ED-Pose++: Enhanced Explicit Box Detection for Conventional and Interactive Multi-Object Keypoint Detection

Abstract

Detecting keypoints on diverse objects is essential for fine-grained visual understanding and analysis. This paper introduces Enhanced Explicit Box Detection (ED-Pose++), an end-to-end framework that leverages cascade box regression to realize both conventional and interactive multi-object keypoint detection. Unlike traditional one-stage methods, ED-Pose++ innovatively redefines multi-object keypoint detection as a dual-phase explicit box detection, achieving a unified representation and regression optimization process. Specifically, an object detection decoder first extracts each object’s position and global features, establishing a good initialization for subsequent keypoint detection. To bring in contextual information near keypoints, we also regard each keypoint as a small box to learn both positions and their related local contents. In practice, an object-to-keypoint detection decoder adopts a collaborative learning strategy between object and keypoint features, facilitating efficient information propagation between global and local perspectives. Rooted on the architecture, we further equip dual-phase box detection with an interactive mechanism that enables the model to refine its predictions based on limited user feedback. During training, we incorporate an error correction scheme to equip the model with an adept self-correction capability for use during inference.

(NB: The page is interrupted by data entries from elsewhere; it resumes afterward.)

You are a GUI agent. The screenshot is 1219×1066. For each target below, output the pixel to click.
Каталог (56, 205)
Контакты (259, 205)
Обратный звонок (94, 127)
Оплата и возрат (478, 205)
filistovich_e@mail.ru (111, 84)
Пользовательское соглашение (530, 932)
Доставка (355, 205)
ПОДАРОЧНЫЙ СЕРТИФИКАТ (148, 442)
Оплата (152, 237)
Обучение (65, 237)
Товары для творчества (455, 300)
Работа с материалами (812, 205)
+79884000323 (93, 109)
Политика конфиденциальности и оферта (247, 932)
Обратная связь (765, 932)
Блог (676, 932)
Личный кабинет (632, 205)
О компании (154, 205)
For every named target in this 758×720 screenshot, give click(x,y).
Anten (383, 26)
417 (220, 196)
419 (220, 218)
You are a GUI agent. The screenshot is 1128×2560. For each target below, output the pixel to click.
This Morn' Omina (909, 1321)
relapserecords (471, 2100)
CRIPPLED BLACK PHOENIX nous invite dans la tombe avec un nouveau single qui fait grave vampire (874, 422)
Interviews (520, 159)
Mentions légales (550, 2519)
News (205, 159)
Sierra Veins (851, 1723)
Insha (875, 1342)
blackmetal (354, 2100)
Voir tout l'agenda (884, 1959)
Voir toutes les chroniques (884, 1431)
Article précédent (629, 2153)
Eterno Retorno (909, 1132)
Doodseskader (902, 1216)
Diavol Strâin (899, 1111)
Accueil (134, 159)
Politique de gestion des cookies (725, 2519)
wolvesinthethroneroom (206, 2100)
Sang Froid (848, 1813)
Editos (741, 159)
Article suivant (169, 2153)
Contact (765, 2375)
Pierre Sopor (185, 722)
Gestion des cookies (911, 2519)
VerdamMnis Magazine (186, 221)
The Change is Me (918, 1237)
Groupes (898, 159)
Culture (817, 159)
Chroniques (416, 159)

The comprehensive experiments demonstrate ED-Pose++’s superior performance in conventional multi-object keypoint detection tasks. For the first time, ED-Pose++ outperforms heatmap-based top-down approaches across various benchmarks, despite operating within a fully end-to-end architecture. The interactive variant also dramatically reduces more than 10 times the labeling effort of 2D keypoint annotation compared with manual-only annotation.